BAB 8: KEHENINGAN YANG MENYAKITKAN
Kyra tidak langsung menangis. Tidak juga menghapus chat itu atau melempar ponselnya ke kasur seperti yang mungkin ia lakukan di masa lalu. Ia hanya diam, membiarkan kata-kata Varez menggantung di udara seperti debu yang enggan turun.
Tangannya menggenggam ponsel erat, seolah berharap ada notifikasi lain yang masuk—sesuatu yang bisa meredakan kekacauan di dalam dadanya. Tapi tidak ada. Hanya keheningan yang memanjang, lebih menyakitkan dari kata-kata yang baru saja ia baca.

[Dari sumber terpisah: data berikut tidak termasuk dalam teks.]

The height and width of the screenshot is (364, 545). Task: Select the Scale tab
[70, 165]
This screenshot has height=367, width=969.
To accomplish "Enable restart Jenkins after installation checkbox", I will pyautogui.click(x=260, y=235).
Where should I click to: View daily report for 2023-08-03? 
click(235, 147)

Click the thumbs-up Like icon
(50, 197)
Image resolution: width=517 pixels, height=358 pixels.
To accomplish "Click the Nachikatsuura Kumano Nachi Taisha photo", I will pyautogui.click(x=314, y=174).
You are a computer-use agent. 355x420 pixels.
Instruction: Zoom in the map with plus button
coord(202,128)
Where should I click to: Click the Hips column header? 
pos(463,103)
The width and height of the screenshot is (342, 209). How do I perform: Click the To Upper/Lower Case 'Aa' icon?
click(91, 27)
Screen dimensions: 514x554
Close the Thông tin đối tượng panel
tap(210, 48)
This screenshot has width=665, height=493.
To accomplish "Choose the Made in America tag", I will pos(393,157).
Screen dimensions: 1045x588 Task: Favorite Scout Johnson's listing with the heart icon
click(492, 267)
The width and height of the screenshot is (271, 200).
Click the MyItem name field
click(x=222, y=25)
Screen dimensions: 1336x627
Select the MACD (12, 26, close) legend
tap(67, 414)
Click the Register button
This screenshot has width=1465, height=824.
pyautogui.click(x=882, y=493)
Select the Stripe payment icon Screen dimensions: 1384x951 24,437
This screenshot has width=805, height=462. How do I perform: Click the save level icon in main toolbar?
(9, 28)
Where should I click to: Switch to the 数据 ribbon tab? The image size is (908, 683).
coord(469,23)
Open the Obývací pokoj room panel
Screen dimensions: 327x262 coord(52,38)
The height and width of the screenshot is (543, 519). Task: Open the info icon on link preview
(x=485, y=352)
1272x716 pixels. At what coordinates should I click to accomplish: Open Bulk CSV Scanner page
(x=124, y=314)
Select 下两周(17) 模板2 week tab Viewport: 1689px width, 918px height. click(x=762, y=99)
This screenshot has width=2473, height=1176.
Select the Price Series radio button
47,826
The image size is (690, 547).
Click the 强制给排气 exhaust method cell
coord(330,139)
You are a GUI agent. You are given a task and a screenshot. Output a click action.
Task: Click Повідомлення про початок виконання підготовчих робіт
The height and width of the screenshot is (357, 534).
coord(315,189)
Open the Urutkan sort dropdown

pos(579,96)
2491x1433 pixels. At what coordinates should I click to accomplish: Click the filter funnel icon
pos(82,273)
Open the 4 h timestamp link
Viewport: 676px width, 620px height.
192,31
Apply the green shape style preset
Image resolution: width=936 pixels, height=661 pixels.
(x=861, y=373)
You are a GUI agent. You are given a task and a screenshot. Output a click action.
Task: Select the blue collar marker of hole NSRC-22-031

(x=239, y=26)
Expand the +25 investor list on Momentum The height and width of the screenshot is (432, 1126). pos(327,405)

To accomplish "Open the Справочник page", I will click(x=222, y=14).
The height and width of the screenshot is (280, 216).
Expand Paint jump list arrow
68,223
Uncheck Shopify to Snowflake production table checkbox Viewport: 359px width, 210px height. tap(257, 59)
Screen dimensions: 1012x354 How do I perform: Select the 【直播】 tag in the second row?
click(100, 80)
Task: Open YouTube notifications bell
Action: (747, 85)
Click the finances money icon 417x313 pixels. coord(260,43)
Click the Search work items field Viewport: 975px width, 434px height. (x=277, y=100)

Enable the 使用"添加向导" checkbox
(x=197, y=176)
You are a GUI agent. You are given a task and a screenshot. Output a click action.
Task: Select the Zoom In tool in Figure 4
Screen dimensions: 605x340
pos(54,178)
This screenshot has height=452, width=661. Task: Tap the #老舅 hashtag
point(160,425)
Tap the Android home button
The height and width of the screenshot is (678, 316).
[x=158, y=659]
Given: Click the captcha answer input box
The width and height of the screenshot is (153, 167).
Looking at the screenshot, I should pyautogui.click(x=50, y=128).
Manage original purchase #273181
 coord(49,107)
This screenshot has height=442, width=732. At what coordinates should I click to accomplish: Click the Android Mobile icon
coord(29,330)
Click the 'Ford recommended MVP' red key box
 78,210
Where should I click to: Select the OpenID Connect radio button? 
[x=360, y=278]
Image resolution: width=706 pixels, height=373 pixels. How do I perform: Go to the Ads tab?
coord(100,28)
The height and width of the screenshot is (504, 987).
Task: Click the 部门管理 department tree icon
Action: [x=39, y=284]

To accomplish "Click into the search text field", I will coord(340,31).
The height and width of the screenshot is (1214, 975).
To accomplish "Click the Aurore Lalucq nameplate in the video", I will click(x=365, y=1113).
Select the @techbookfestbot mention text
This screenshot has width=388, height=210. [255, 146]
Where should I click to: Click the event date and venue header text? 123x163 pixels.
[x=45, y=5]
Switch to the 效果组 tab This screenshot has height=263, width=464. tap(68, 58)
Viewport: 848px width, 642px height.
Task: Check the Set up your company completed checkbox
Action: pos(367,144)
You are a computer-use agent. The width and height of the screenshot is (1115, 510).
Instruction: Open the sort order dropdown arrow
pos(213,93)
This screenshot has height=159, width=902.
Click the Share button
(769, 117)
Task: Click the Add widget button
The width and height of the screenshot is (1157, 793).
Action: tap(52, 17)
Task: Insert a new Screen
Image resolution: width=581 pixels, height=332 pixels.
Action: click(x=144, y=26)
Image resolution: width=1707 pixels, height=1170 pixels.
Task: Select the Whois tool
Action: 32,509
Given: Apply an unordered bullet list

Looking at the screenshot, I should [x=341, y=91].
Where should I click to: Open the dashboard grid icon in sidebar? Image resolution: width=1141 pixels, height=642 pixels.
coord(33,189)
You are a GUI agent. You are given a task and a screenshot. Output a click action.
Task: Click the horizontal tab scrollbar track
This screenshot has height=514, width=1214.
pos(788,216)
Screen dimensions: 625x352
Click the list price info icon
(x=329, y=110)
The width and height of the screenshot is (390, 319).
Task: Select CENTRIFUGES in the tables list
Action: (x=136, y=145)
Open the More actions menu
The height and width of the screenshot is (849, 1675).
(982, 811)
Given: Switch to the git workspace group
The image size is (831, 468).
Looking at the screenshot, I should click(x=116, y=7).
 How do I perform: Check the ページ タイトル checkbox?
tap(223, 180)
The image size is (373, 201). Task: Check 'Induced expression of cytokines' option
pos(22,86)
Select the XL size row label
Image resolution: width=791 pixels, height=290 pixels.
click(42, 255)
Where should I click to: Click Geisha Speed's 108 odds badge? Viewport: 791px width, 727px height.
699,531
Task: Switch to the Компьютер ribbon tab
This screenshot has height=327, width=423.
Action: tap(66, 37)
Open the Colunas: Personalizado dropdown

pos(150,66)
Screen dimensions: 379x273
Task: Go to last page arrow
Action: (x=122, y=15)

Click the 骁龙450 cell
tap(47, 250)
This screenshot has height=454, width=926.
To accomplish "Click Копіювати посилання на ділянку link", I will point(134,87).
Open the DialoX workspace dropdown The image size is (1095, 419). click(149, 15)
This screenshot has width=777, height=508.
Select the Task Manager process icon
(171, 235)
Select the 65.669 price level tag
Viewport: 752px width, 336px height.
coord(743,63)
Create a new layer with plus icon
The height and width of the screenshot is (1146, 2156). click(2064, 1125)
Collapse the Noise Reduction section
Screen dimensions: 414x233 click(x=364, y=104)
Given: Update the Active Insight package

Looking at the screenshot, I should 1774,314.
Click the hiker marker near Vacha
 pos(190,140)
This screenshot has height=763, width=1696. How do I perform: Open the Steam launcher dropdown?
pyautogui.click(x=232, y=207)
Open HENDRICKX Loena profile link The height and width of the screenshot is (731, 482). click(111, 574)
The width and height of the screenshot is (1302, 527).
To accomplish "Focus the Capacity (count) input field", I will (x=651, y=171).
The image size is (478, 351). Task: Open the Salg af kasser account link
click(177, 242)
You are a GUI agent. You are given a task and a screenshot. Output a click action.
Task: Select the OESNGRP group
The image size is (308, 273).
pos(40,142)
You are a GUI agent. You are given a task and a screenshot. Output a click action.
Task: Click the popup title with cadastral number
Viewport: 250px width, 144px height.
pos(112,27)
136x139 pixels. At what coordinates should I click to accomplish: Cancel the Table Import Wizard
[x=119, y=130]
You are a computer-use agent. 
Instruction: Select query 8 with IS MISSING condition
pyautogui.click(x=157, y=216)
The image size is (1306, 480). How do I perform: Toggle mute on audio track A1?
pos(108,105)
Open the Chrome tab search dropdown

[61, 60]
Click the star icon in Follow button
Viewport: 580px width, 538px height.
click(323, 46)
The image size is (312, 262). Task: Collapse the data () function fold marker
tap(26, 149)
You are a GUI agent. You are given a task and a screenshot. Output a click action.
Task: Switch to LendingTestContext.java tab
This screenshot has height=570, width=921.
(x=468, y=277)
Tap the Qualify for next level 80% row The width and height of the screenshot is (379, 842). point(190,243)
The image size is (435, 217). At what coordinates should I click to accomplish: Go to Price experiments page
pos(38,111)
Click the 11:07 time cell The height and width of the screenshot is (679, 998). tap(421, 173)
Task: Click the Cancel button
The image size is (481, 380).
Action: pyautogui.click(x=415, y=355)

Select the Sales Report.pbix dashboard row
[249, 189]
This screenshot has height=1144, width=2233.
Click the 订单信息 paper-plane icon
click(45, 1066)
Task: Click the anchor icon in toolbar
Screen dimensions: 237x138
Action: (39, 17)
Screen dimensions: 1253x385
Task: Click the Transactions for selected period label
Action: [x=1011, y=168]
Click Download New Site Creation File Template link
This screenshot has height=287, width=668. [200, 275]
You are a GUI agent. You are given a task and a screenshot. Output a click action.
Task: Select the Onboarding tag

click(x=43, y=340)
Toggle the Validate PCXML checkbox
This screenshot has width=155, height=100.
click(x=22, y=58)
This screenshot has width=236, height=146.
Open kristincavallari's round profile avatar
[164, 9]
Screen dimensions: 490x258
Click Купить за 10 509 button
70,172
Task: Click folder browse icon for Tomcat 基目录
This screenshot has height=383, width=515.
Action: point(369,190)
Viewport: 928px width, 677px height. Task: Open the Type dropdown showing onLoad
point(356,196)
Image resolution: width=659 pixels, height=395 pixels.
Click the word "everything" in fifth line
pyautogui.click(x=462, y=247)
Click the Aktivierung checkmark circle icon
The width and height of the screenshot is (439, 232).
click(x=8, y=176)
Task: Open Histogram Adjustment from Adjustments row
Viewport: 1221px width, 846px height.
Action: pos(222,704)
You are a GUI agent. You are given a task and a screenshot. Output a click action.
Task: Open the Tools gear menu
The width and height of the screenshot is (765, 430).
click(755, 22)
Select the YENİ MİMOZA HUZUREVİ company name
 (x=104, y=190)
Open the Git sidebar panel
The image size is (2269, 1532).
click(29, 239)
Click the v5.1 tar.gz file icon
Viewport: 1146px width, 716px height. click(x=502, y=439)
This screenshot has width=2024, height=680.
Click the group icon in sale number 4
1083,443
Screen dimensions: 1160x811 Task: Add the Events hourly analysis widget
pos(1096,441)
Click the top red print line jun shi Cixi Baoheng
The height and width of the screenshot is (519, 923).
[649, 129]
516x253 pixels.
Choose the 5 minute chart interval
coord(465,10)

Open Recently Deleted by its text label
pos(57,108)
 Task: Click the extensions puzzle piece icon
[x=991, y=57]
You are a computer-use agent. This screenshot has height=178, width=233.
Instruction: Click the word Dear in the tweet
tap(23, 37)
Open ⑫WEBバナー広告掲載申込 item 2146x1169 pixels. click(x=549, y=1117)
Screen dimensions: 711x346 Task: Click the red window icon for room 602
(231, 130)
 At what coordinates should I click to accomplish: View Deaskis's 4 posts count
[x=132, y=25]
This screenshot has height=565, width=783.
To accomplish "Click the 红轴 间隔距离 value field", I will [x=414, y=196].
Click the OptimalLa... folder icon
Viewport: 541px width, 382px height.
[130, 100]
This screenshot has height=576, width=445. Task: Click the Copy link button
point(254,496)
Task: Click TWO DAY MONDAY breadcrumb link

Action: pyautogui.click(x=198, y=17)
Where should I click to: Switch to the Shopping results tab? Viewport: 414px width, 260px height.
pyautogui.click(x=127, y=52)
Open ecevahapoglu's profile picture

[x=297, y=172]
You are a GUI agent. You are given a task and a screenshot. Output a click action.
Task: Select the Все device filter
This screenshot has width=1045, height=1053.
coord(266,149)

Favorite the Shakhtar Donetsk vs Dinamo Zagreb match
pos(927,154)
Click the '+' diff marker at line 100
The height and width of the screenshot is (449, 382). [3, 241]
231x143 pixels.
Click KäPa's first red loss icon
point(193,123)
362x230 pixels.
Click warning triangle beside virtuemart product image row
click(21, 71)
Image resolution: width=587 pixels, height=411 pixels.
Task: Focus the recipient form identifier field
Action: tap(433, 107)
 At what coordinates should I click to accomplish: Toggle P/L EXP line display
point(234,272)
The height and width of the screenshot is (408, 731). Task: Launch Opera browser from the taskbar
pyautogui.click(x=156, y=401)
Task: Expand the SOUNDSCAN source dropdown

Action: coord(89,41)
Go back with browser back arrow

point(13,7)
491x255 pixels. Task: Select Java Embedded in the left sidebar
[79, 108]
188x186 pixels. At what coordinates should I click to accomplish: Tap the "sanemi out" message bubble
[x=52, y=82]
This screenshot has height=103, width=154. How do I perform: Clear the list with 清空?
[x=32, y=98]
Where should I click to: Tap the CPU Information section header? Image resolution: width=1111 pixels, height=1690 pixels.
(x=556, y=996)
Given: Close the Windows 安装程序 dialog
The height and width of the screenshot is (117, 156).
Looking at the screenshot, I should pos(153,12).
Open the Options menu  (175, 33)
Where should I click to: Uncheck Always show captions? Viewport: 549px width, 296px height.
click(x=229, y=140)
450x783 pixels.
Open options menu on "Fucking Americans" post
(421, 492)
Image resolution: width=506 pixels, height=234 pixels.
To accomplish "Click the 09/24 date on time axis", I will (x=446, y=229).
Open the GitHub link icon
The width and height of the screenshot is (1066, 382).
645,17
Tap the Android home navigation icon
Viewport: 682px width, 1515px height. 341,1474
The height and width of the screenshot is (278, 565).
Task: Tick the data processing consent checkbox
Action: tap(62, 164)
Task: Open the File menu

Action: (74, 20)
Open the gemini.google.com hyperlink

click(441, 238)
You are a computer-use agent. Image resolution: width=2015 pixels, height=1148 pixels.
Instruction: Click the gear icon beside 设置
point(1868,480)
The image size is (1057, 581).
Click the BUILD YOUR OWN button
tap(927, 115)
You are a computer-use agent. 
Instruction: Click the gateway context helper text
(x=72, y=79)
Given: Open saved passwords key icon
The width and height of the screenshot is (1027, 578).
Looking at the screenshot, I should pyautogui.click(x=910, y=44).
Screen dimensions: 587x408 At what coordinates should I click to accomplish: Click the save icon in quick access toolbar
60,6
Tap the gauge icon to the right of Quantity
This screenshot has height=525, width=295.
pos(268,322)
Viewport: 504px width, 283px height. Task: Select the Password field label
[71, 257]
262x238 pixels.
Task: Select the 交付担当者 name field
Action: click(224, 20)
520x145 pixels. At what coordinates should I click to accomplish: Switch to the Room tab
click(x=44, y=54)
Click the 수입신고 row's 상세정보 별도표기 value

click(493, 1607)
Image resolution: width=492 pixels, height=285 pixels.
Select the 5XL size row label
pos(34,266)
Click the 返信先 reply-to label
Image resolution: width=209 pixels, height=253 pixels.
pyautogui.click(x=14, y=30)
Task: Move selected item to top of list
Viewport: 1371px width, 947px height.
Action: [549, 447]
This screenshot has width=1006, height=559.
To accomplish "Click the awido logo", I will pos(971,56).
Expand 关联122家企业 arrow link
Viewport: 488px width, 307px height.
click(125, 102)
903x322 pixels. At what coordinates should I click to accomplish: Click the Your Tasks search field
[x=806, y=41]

Matanya terasa panas, tapi tidak ada air mata yang jatuh. Mungkin hatinya sudah terlalu lelah untuk menangis lagi.
Ia menatap layar ponselnya, membaca ulang pesan dari Varez. "Aku udah ada seseorang sekarang."
Begitu sederhana, tapi menghancurkan.
Lalu, untuk apa semesta mempertemukan mereka lagi kalau akhirnya begini? Untuk apa membiarkan harapan tumbuh hanya untuk dihancurkan dalam satu kalimat singkat?
Kyra menggigit bibirnya. Tidak, dia tidak boleh tenggelam dalam kesedihan yang sama seperti dulu.
Jari-jarinya akhirnya bergerak, membalas pesan Varez.
"Baik."
Hanya satu kata. Tanpa tanya. Tanpa protes.
Karena apa pun yang ia katakan sekarang, kenyataan tetaplah kenyataan. Varez bukan lagi miliknya, dan kali ini, ia harus benar-benar menerima.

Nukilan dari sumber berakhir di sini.